Records:
──────
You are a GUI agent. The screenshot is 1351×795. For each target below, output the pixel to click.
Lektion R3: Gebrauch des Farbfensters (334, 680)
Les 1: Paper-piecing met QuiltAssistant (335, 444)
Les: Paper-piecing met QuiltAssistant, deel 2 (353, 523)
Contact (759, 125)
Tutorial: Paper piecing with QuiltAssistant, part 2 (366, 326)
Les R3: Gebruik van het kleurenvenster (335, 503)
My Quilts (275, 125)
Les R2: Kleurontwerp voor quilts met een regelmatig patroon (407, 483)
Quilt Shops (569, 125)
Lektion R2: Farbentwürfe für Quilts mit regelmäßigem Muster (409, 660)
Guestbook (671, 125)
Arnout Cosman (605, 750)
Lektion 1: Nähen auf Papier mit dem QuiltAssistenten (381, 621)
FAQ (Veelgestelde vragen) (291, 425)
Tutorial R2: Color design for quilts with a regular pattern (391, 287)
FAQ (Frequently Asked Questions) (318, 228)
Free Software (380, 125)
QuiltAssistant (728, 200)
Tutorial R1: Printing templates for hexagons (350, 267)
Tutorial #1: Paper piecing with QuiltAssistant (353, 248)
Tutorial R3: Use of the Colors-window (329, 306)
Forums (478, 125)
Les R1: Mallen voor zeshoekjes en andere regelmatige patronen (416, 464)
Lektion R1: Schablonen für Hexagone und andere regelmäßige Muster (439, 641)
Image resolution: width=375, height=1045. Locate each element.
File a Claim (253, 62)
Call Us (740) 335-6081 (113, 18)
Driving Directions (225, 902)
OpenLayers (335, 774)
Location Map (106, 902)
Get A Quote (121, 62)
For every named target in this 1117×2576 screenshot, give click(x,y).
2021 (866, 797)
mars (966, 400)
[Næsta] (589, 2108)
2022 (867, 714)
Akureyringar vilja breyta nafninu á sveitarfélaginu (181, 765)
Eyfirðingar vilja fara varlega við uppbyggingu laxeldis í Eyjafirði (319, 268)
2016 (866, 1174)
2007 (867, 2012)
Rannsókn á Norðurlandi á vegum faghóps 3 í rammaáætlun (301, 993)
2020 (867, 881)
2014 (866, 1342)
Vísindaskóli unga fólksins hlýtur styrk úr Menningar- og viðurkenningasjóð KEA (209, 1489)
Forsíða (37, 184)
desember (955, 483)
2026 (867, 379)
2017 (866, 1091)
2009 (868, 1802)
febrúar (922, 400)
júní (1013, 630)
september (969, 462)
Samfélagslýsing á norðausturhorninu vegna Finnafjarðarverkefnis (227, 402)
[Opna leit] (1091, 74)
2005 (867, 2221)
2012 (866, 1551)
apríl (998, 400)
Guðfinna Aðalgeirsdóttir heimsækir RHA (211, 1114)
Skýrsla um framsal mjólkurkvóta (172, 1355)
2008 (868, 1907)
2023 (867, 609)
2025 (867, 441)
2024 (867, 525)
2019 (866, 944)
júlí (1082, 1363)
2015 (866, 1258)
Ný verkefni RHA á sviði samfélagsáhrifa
──────
What is being asked:
Rewrite everything from the start of the records down through the line containing "Contact (759, 125)", requests included. Shift each answer coordinate by adding 147 to every number.

Result of the exercise:
You are a GUI agent. The screenshot is 1351×795. For each target below, output the pixel to click.
Lektion R3: Gebrauch des Farbfensters (481, 827)
Les 1: Paper-piecing met QuiltAssistant (482, 591)
Les: Paper-piecing met QuiltAssistant, deel 2 (500, 670)
Contact (906, 272)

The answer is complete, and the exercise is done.